» ACTIVITY
Set out exactly every line of the entries below, starting at the line that holds "ログイン (1208, 35)" and stopping after the line that holds "User's/ Friend's snap".

Stored data:
-=-=-

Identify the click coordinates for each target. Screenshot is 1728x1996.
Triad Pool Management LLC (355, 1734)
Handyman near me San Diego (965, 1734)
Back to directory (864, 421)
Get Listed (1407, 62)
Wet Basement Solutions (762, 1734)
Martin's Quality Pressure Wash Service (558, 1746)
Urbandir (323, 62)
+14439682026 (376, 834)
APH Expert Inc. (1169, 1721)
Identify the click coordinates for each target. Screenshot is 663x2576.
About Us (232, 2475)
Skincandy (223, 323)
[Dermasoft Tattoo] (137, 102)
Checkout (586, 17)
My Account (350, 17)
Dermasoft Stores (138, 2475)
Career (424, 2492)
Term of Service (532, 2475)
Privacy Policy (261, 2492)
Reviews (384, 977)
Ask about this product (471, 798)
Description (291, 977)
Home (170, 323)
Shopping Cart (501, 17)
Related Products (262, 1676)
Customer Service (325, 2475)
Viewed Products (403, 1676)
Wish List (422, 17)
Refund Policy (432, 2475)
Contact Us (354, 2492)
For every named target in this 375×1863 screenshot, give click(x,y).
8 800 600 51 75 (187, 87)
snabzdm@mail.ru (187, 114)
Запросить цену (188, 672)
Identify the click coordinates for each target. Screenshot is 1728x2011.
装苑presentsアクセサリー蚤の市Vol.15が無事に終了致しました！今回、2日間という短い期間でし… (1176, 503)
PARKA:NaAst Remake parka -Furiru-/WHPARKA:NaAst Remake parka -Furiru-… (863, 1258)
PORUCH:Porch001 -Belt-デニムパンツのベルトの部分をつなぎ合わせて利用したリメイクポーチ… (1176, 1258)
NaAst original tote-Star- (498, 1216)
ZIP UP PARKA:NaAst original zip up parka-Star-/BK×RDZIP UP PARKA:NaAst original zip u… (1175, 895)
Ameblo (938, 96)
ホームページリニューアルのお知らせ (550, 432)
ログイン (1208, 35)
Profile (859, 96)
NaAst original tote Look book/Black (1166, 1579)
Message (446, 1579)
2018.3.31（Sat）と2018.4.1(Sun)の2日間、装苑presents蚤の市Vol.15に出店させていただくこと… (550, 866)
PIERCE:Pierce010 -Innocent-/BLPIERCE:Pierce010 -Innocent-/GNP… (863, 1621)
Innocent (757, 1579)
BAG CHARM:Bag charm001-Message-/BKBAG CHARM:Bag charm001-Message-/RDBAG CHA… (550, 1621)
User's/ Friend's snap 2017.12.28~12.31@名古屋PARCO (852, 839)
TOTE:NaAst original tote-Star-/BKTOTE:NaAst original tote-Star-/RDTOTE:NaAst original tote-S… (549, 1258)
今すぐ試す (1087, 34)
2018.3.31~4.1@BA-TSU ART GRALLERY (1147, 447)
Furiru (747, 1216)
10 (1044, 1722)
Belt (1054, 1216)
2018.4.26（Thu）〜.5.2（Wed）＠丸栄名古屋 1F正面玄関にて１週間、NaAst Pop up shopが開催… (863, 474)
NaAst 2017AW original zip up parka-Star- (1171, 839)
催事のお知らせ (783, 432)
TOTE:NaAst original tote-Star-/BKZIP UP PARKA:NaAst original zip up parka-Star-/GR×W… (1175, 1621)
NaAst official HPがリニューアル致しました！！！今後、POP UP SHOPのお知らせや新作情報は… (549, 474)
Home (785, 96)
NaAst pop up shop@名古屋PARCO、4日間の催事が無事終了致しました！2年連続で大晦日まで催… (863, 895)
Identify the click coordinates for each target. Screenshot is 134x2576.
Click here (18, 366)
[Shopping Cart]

-=-=-

» OUTPUT FOR THIS TASK
ログイン (1208, 35)
Profile (859, 96)
NaAst original tote Look book/Black (1166, 1579)
Message (446, 1579)
2018.3.31（Sat）と2018.4.1(Sun)の2日間、装苑presents蚤の市Vol.15に出店させていただくこと… (550, 866)
PIERCE:Pierce010 -Innocent-/BLPIERCE:Pierce010 -Innocent-/GNP… (863, 1621)
Innocent (757, 1579)
BAG CHARM:Bag charm001-Message-/BKBAG CHARM:Bag charm001-Message-/RDBAG CHA… (550, 1621)
User's/ Friend's snap 2017.12.28~12.31@名古屋PARCO (852, 839)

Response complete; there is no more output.